山下:当院 は、「患者さんに満足され、医療陣も満足し、医療の発展に貢献し得る病院を目指す」という理念を掲げ、九州地域における中核病院としての役割を担っています。西日本最大級の病床数(1,252床)を有しています。大学病院ですから、複雑かつ希少な症例が多いのも事実です。特に当院は、検査に関する精度管理、データの標準化の推進も行っており、迅速かつ正確な検査結果を提示することで臨床貢献を目指しています。また、研究・教育機関でもあるため、研究や学会発表、教育にも力を入れています。
検査部の特徴としては、2006年に国際規格であるISO 15189の認定を取得しています。細菌検査室には9名のスタッフと1名のローテーターが在籍し、 1日あたり100~200件の細菌検査を行います。そしてこれらの検査データを取りまとめ、週報、月報、年報という形で耐性菌の推移などを提示します。「どの菌がどの病棟で多い」「この菌が増えてきている」等の傾向を把握し、状況に応じてさらに詳しく調べています。

木部:例えば、週報や月報では「どの菌がどの病棟でどれくらい検出されているか」「月ごとにどれくらい検出されているか」という数値を出します。検出数が多い病棟もあれば少ない病棟・診療科もありますので、それが通常と同程度なのか、2SDを超えているのかという観点で比較し、「通常とは異なる状況かもしれない」という状況を誰にでもわかりやすい形でデータとして提示するわけです。

山下:感染管理上重要な耐性菌や感染力の強い菌が出た場合にはICT・ASTと共有して対応するという役割も担います。実際に病棟へのラウンドも行い、必要な指示を出すこともありますが、その根拠となるのが、『正確で、多職種にも理解しやすいデータ』です。
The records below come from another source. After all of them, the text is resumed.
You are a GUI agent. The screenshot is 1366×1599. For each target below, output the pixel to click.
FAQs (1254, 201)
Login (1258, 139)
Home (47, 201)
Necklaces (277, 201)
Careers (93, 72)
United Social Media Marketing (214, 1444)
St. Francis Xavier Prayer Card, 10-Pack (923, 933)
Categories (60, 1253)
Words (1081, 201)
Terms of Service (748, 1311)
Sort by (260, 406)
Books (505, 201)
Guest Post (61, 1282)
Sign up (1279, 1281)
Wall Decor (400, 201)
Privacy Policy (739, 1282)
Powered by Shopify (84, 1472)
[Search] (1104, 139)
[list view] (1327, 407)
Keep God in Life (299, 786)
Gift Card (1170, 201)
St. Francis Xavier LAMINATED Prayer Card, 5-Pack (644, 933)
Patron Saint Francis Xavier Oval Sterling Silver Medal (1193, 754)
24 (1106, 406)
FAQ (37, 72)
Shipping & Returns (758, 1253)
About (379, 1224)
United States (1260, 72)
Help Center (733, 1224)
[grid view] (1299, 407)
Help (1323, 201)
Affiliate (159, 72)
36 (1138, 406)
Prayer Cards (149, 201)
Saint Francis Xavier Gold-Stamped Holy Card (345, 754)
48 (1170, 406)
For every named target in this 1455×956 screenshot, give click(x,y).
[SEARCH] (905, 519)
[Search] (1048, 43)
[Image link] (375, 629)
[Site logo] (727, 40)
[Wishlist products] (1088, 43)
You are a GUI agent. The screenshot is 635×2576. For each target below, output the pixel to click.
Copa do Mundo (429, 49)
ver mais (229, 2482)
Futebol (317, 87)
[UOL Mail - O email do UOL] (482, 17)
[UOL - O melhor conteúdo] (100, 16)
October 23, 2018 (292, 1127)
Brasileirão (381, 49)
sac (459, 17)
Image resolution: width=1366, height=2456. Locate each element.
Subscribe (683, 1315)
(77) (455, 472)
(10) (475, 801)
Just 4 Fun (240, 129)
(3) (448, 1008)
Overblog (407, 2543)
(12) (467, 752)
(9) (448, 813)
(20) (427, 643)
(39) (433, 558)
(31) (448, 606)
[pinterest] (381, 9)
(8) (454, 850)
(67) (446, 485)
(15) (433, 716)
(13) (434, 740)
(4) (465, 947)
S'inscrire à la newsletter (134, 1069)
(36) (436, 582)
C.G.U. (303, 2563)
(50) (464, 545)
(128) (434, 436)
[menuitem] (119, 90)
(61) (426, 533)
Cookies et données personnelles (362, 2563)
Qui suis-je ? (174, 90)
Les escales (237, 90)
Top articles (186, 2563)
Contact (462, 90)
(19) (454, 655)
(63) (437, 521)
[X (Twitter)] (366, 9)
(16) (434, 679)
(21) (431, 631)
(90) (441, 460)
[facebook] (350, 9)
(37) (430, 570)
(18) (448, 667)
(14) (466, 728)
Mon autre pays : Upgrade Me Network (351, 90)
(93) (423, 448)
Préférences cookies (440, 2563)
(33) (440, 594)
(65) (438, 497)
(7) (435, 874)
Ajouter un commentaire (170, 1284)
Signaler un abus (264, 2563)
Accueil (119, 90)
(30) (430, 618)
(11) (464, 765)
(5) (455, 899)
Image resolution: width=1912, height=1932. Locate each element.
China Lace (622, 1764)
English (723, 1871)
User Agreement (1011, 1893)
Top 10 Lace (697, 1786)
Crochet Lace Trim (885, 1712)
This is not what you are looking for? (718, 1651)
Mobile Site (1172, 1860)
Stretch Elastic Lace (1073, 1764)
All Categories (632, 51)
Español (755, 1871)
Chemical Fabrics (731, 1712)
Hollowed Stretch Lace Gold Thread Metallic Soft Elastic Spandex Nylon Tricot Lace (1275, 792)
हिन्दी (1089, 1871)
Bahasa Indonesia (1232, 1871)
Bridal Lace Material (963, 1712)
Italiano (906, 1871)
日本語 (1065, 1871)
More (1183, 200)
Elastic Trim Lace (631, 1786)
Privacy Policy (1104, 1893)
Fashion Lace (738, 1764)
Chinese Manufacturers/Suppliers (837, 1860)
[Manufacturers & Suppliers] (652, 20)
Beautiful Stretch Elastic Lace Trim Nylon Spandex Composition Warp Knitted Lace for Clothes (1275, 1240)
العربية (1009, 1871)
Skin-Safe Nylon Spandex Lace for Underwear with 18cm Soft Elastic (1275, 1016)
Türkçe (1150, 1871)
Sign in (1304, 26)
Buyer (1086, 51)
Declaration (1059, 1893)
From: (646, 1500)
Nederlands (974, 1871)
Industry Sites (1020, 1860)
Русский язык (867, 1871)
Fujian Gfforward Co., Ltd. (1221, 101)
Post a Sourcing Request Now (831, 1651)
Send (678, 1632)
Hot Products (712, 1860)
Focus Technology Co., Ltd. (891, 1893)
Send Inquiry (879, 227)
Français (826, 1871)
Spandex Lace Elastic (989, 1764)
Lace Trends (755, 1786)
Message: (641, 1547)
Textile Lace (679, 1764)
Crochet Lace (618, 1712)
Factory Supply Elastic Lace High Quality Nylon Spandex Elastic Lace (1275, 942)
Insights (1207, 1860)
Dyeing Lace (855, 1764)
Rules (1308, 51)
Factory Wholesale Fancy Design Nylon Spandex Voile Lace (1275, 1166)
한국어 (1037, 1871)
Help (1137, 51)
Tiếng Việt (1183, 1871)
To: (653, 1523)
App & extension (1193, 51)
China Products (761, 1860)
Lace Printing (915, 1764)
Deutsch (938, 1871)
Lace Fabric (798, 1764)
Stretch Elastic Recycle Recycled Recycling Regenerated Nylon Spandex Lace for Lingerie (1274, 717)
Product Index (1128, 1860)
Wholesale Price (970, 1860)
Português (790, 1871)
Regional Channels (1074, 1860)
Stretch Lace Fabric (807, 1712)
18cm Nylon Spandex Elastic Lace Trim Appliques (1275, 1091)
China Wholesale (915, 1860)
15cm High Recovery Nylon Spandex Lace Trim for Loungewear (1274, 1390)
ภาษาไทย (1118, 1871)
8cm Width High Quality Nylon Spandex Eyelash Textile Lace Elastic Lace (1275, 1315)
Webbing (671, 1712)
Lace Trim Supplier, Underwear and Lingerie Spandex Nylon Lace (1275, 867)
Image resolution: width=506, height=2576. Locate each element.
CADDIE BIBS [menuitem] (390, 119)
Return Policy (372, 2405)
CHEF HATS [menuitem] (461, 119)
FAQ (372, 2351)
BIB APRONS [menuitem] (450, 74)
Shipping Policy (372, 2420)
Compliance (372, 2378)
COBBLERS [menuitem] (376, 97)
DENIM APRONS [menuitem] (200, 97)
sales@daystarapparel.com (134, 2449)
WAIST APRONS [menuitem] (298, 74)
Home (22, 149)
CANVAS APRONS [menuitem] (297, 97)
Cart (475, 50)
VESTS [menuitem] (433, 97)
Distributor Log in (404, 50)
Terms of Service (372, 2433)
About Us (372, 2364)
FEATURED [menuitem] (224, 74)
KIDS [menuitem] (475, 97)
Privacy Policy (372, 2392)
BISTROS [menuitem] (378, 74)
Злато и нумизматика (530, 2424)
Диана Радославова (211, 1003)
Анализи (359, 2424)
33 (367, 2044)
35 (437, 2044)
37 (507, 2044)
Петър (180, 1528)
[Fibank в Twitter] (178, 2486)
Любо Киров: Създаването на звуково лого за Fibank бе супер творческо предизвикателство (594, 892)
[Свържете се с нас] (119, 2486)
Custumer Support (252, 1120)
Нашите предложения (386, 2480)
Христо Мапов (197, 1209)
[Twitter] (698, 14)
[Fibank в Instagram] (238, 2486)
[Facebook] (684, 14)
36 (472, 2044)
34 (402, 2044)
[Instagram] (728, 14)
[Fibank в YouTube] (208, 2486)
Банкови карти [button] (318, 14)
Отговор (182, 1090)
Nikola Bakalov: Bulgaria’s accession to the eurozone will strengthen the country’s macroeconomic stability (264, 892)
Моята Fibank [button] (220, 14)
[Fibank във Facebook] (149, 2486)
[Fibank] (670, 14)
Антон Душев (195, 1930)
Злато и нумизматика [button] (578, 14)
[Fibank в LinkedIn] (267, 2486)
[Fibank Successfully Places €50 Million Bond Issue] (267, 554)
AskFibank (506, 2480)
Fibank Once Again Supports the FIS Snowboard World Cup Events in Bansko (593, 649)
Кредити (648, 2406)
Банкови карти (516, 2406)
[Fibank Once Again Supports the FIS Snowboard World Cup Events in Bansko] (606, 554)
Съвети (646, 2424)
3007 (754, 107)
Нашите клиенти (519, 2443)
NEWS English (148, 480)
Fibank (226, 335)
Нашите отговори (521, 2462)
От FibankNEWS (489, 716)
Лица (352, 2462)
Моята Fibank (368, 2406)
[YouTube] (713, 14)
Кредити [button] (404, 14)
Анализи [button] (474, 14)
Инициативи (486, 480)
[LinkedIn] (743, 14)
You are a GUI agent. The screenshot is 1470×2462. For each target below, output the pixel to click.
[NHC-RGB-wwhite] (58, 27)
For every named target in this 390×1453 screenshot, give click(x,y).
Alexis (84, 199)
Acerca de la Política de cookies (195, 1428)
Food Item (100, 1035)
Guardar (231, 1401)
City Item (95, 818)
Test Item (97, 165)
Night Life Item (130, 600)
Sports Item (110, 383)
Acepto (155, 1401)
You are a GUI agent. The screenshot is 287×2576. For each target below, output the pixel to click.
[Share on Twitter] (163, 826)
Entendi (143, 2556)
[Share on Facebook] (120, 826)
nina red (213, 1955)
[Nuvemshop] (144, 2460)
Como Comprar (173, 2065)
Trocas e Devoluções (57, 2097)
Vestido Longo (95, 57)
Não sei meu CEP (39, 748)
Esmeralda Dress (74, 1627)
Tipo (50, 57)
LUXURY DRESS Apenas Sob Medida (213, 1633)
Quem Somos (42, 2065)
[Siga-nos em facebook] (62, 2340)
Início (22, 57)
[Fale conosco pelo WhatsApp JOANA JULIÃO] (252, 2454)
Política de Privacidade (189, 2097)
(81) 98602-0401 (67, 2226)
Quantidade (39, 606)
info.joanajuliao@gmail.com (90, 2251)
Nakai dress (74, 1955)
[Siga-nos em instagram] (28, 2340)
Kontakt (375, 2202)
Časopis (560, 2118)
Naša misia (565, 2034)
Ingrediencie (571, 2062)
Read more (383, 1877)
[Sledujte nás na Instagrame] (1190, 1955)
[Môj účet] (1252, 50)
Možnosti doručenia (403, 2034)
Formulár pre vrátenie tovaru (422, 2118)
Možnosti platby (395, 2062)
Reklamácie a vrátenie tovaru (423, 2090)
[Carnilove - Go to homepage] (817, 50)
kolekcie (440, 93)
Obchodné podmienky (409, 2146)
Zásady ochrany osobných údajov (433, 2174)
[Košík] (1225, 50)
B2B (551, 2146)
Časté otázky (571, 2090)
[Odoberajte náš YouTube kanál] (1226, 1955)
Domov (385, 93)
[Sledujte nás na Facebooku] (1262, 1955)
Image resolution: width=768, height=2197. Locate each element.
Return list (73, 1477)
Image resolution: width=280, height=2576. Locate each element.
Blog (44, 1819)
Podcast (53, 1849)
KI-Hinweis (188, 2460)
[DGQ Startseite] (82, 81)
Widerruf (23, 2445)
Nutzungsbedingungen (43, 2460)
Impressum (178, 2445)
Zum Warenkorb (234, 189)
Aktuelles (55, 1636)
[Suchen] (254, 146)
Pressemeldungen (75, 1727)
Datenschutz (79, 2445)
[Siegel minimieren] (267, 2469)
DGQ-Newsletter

清祐:では、このラボサーベンランスデータの元となるデータをどのようにして出していくのかですが、細菌検査室には10名のスタッフがいますが、「細菌検査は誰が担当しても同じ結果が出せること」が基本であり、そのためには検査システムのマスター管理が非常に重要だと考えています。検査の履歴もすべて残っていますので、そのデータを利用して検査技師の教育にも役立たせていきます。
例えば、日常業務を行っている中で、誰かが「この病棟でこの菌、最近、多くない?」と気づいたら、他のスタッフやICT メンバーに伝える仕組みや環境を整備してきました。今ではICT メンバーではないスタッフでも、おかしいかもしれないと気づいたときに自らが「◯◯菌が増えてないか?」という資料を作って ICT メンバーに伝えることもできるようになっています。

■ICONS21の導入に関して

山下:当院にICONS21が導入されたのは、2015年です。それ以前は別のシステムを使用していましたが、システムの入れ替えが必要な時期がきて、複数社のシステムを比較しました。感染制御システムは機能として比較的似ている部分も多いのですが、その中でもケーディーアイコンズさんのカスタマイズ力に惹かれて、導入を決めました。前述の通り、検査を標準化させるためには、マスター管理が重要です。そして検査の結果を統計資料として提示するからには、誰が見ても分かりやすいものにすること、そのための「統計機能」を重視しました。結果的に、ボタン一つで私たちが必要とする統計データを出せるようになりました。非常にありがたいです。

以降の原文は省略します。